# Went out on a limb?



## berettatoter (Sep 1, 2011)

Well, after reading tons of reviews and deciding they were pretty favorable, I decided to buy one of these. It is am EAA Windicator, in .357 Magnum. I am going to the range to shoot it tomorrow, and will try to do a range report. 








It seems to be well built and solid. Very little play anywhere on the revolver. Lock up seems tight, and the DA/SA trigger seems to be solid. DA is heavy, but very smooth.

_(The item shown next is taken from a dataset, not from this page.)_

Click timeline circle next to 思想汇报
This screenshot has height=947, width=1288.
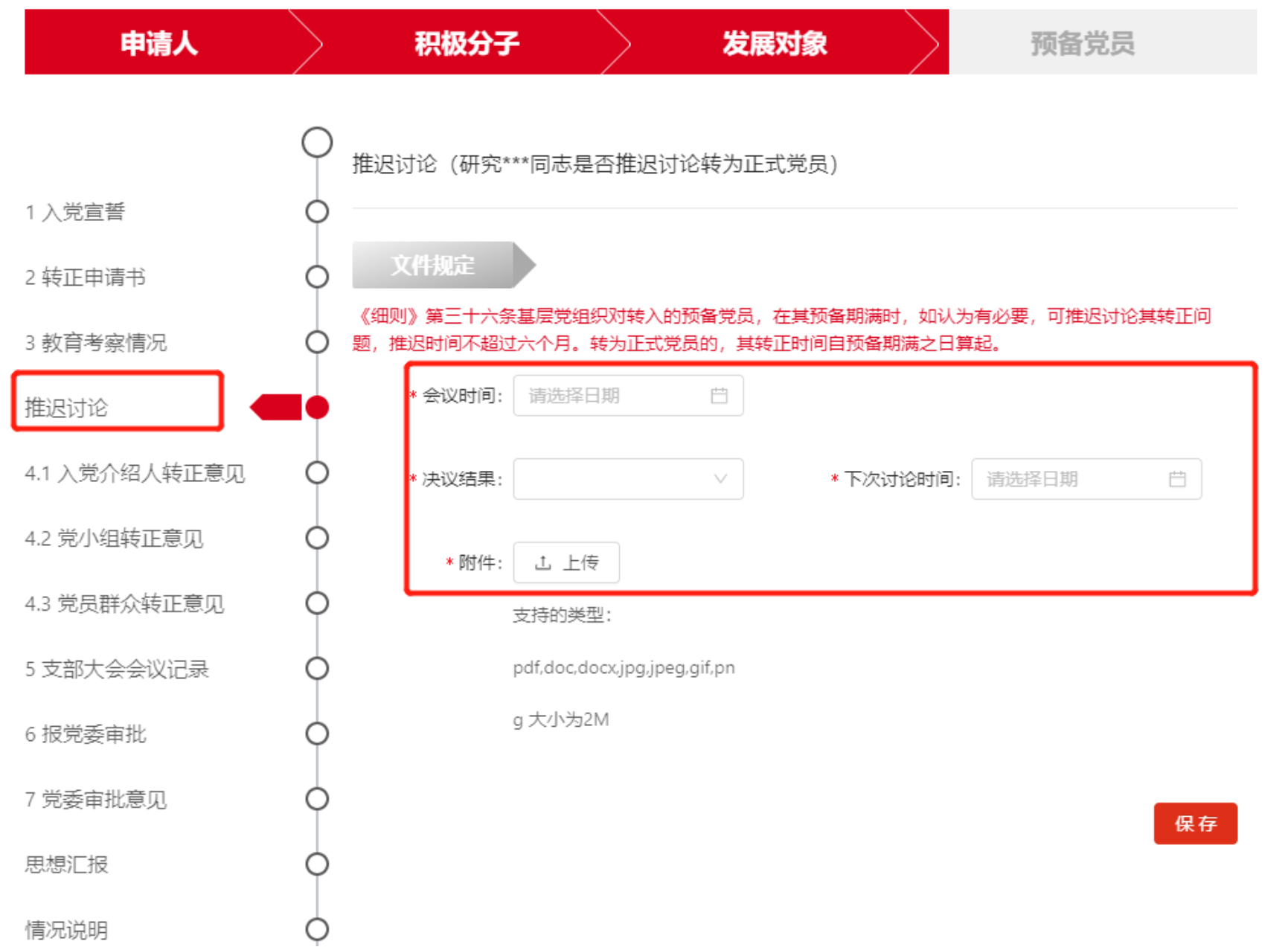(317, 864)
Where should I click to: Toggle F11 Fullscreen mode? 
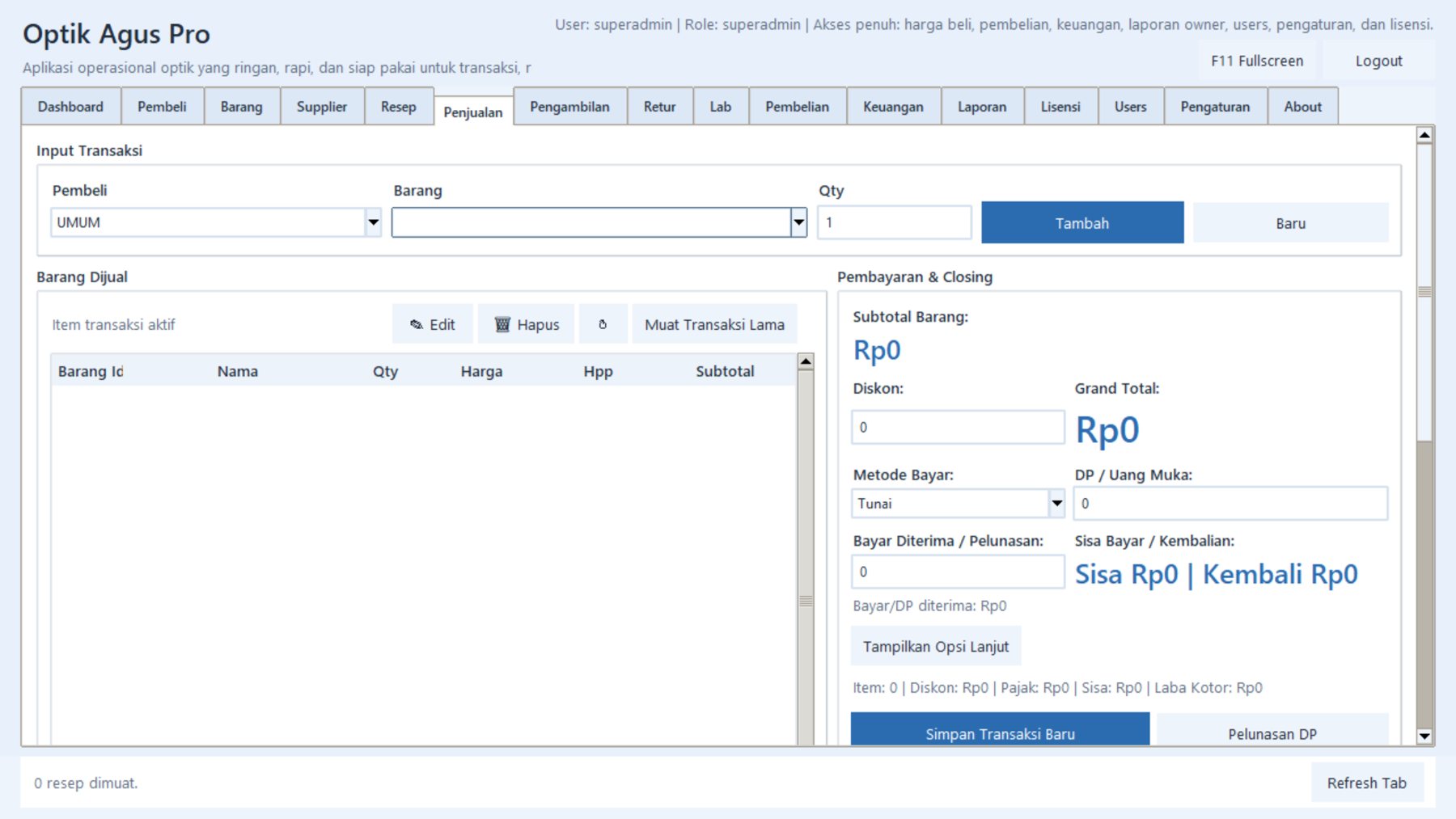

We'll see how it does with some .357 loads tomorrow.


----------



## Shipwreck (Jan 26, 2006)

Congrats!


----------



## Jester560 (Jun 22, 2020)

Nice!


----------



## Goldwing (Nov 5, 2014)

Please report back on the range trip.


----------



## blackswampleatherco (12 mo ago)

berettatoter said:


> Well, after reading tons of reviews and deciding they were pretty favorable, I decided to buy one of these. It is am EAA Windicator, in .357 Magnum. I am going to the range to shoot it tomorrow, and will try to do a range report.
> 
> 
> 
> ...


Very nice. I have made quite a few holsters for this one. Well worth the purchase, I say.


----------



## berettatoter (Sep 1, 2011)

Sorry guys, it was really nasty cold here this last weekend, and I am going to shoot it this coming Saturday...not supposed to have a wind chill of 5 degrees. I will report back to let you all know if I gambled or not.


----------



## JamesCC (Mar 21, 2019)

The storms are rally putting a damper on running out to the range


----------



## gwpercle (Jun 8, 2018)

When it's cold and wet ... I don't mind paying the fee at the local indoor range at all ...the heat and automatic target system is so Sweet ...they always have a fresh pot of coffee for us ...and it's free !
Gary


----------



## berettatoter (Sep 1, 2011)

Well, with the wind in my face, and a 5 degree wind chill, I shot this beast...a few other pistols as well. I don't have a target to post a pic of, for I just shot at a well used cardboard backer that someone still had posted up with staples. Sure hate winter!

I ran two cylinders (6 shots per) of standard 158 grain semi wadcutters, two cylinders of Hornady 110 grain + P's, and two cylinders of 158 grain semi jacketed soft point .357 Mags. I started laughing hard, while shooting these...the fireball was huge, and so was the sound! Ha ha ha! Instead of a POW, those things went BOOM! Recoil kinda sucked, but I managed it, and so did the gun. Accuracy is on par with any other snub I have. The .38 Specials were nothing.

I like this gun. I like the "beefy" feel, the grips I can get all three fingers on, and it does not look too ugly. Time is always the real test of a revolver, but so far, it is tight.


----------



## SSGN_Doc (Mar 12, 2020)

Had my 640 out at the range this week as well. Some similar observations when shooting magnums out of the all steel snubby next to a 442 Airweight.

.357 magnum loads definitely let you know you are in magnum territory in both blast and recoil.
.38 loads feel like stepping down significantly, even with +P .38 special loads.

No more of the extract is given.